If there’s one thing that I hear more often than anything else, it’s this: bring back mathematics prerequisites for courses where a knowledge of mathematics is required. A close-run second would be: let’s have a better conversation about the role of the ATAR.
I know that universities see the ATAR as a means to select students. On the other hand, students see the ATAR as the goal. They pick the subjects that boost their score, instead of those that develop the most appropriate skills.
Ask any Year 10 student: how do you boost your ATAR? You drop down a level in mathematics.
We end up with an absurd situation. Students pick easy mathematics because they want to get the ATAR for engineering.

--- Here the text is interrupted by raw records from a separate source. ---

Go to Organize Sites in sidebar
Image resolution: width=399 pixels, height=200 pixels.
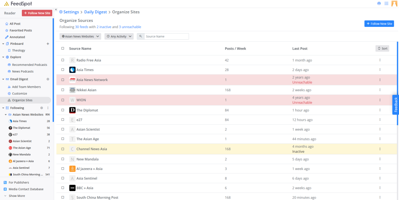coord(22,100)
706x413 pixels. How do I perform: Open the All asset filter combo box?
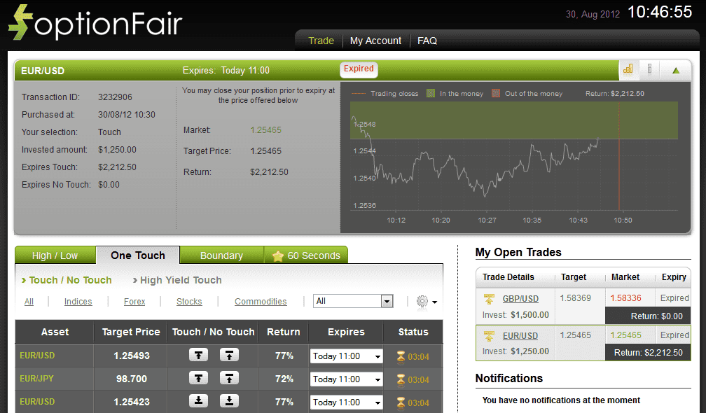(x=353, y=300)
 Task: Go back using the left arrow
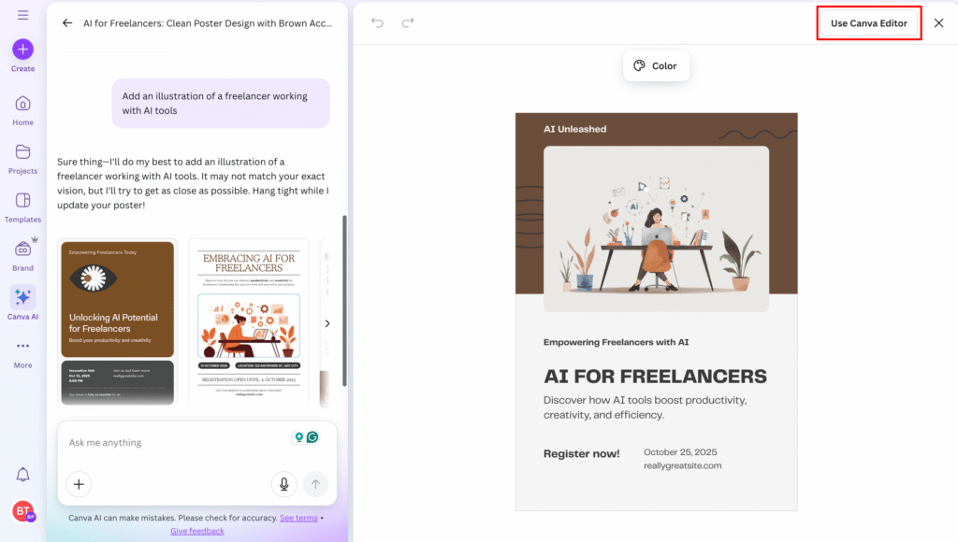click(x=67, y=23)
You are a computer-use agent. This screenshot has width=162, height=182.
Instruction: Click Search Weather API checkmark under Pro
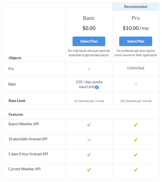coord(136,125)
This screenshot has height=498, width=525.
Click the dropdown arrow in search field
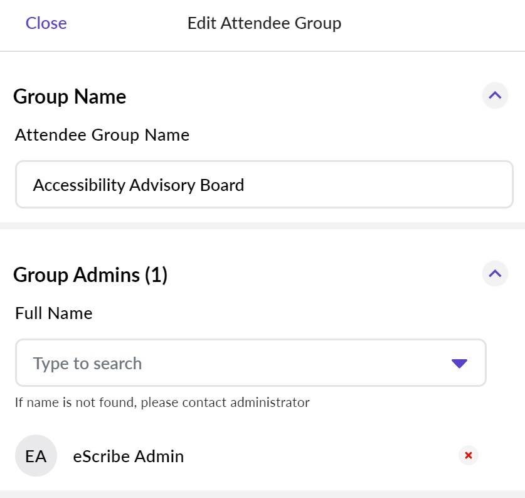[x=459, y=362]
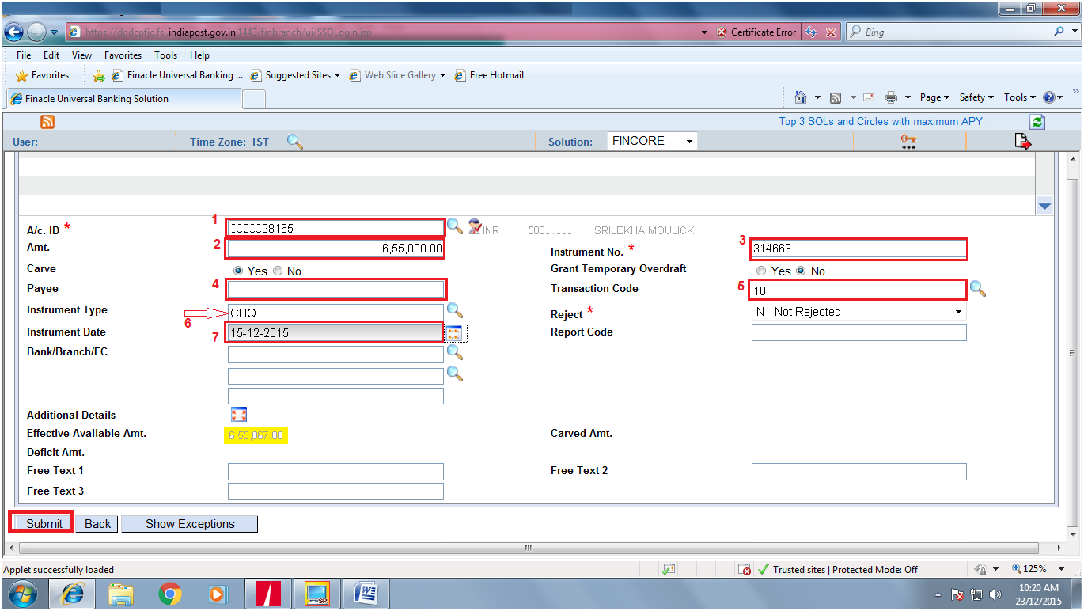Viewport: 1084px width, 611px height.
Task: Select No for Carve option
Action: point(278,270)
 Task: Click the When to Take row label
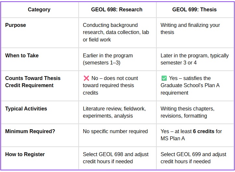tap(22, 56)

They get into engineering and they struggle because the mathematics isn’t easy.
The burden should not have to fall on university lecturers to retrofit fundamental knowledge and skills through bridging courses that are simply no substitute for years of learning at school.

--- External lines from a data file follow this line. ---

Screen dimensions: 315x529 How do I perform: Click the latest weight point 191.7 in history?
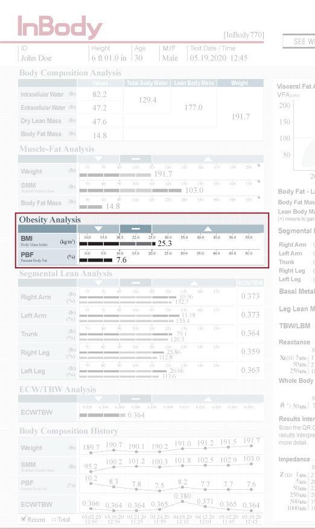pos(252,446)
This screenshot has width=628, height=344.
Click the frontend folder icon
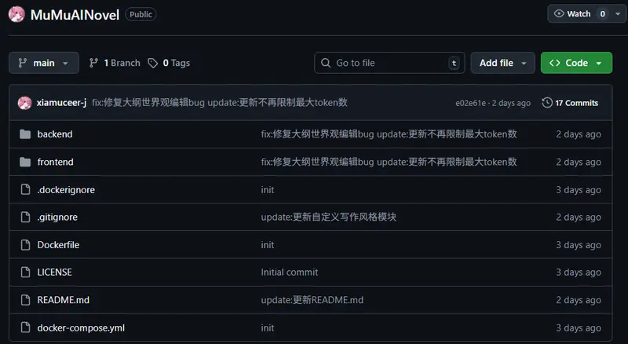24,162
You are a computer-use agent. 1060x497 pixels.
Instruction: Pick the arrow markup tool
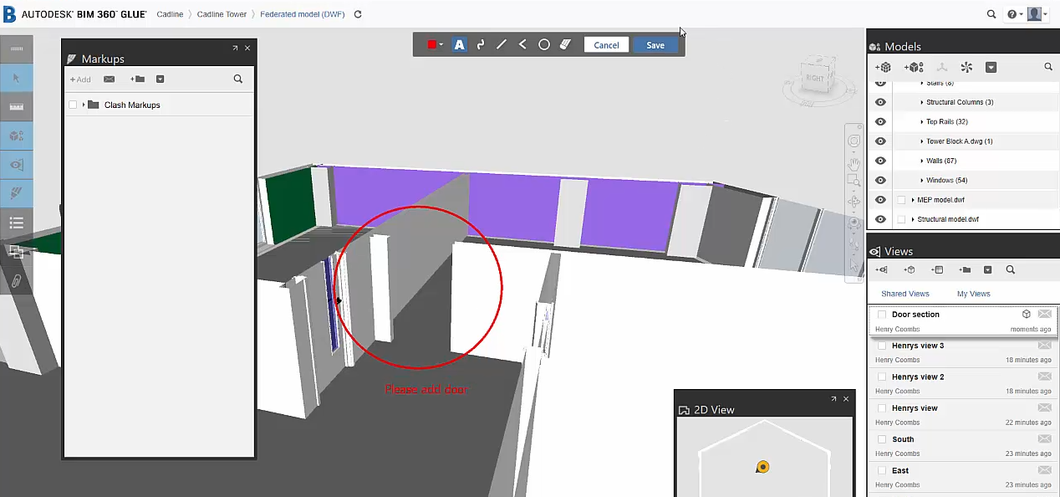[522, 45]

The system endorses the ATAR for the same reason that board-games makers put an age range on the box: so buyers can make appropriate choices.

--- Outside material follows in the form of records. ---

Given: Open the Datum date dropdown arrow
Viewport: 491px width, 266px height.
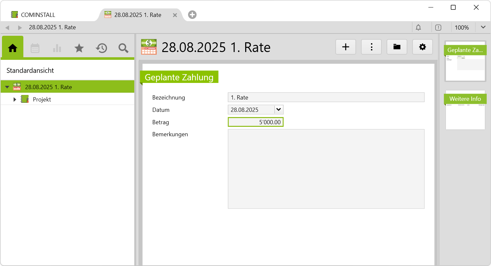Looking at the screenshot, I should [279, 110].
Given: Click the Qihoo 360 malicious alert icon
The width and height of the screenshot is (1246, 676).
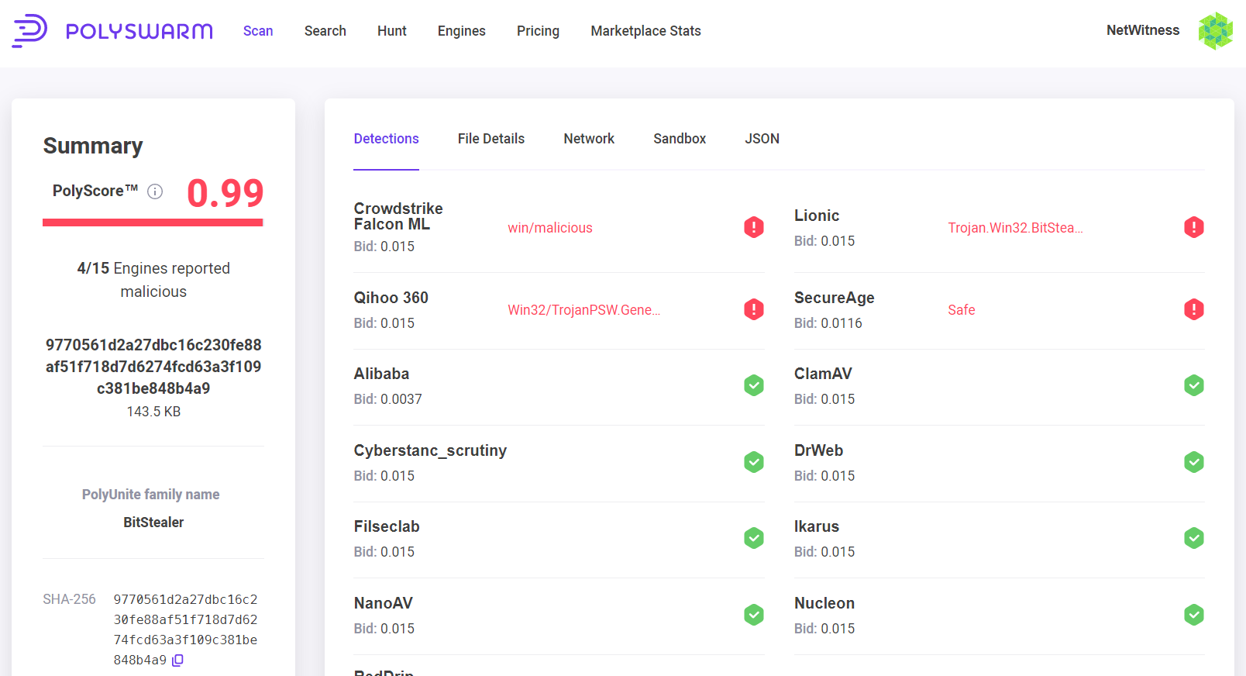Looking at the screenshot, I should click(x=753, y=309).
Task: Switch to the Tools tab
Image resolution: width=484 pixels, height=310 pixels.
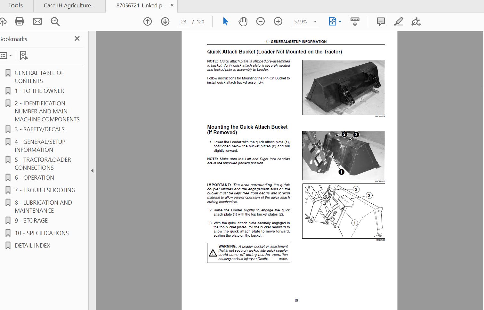Action: point(15,5)
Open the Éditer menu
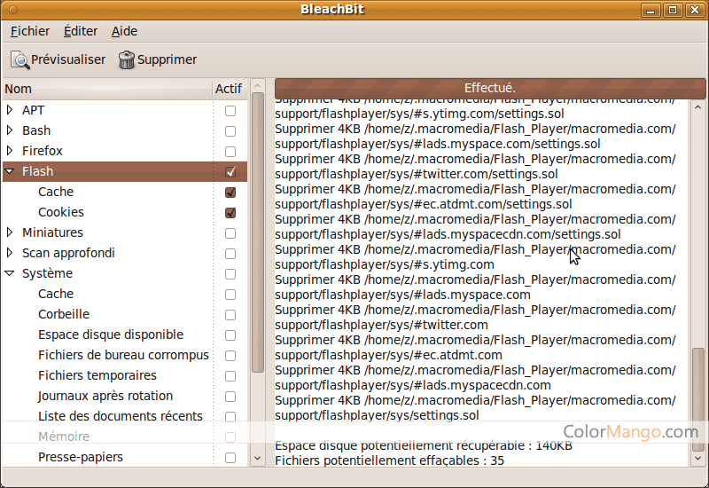Image resolution: width=709 pixels, height=488 pixels. (x=81, y=31)
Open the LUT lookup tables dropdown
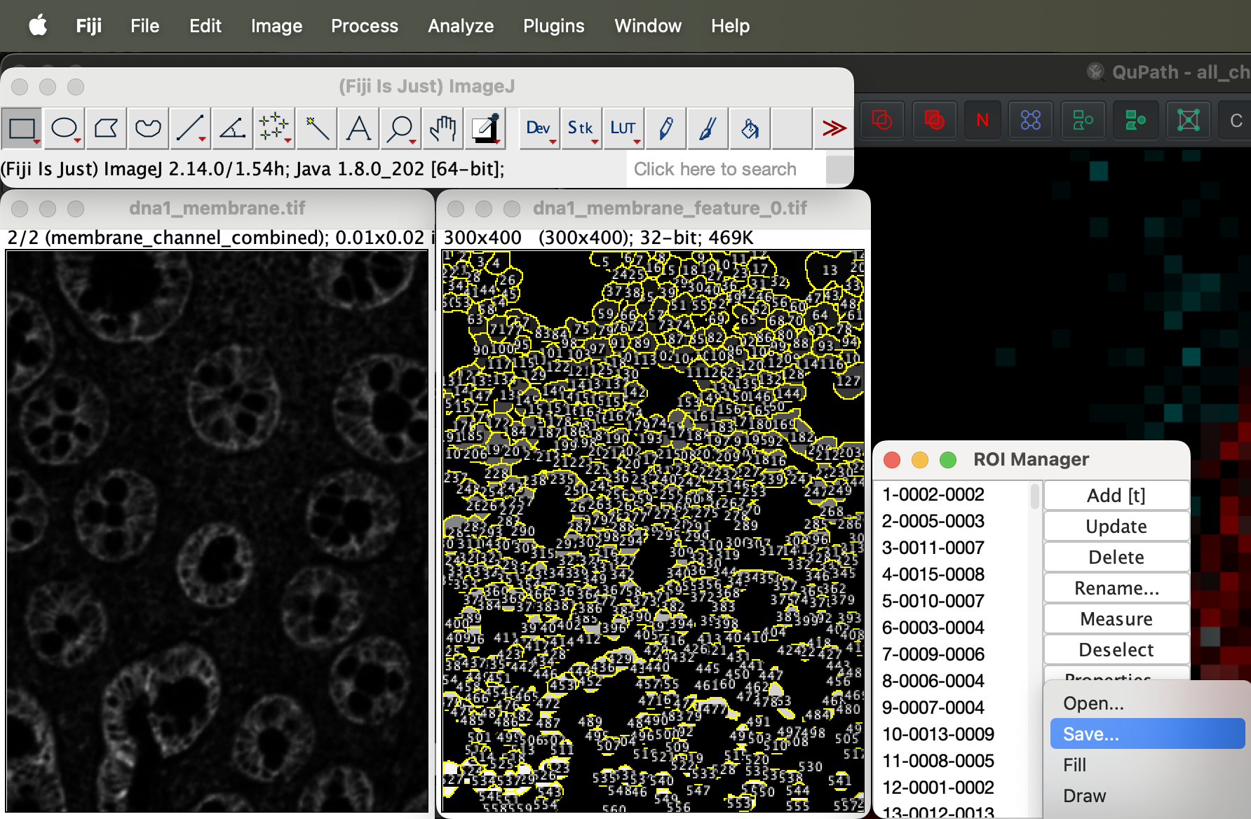The height and width of the screenshot is (819, 1251). (x=623, y=128)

But the guidance to students is failing. It is time to transform, not defend.
Where else could we improve? To play strategically, we need a better scorecard. In particular, we could do something about the way that the statistics on university collaboration with industry are reported.
Universities Australia reports that 16,000 businesses have formal collaborations with Australian universities. That number is 30 times higher than the collaborations Australia last reported to the OECD.
It turns out that the collaboration rankings in the OECD are determined not by aggregating data from research institutions, but by business surveys; and we do ours differently than the Europeans.
Efforts are made to align the two. But because of methodological differences, we still come off very much the worse, landing consistently – and unfairly – at the bottom of the pack.
Should we collaborate more? Undoubtedly. But let’s also get better at helping the world keep score; and learning from our own success.
Finally, we could reappraise the relationship between universities and the vocational education and training sector. In recent months I’ve been talking to companies about the science and technologies programs they offer in schools. They all want to talk to me about VET.
They say it’s critical. They mean critical in both senses: critical as in “vital”, and “critical” as in “extremely unwell”.
A cynic might say that VET’s loss is university’s gain. In a narrow sense it might be true, but as far as the nation is concerned, it’s definitely not as it should be.
Employers grasp that VET and universities have complementary strengths. Witness the success of digital apprenticeships for Australian mining, and cybersecurity diplomas for Australian banks and fintech. There are many paths to the future, and they don’t all require degrees. So let’s play for the jobs of the future as Higher Education United.
This game is ours to win.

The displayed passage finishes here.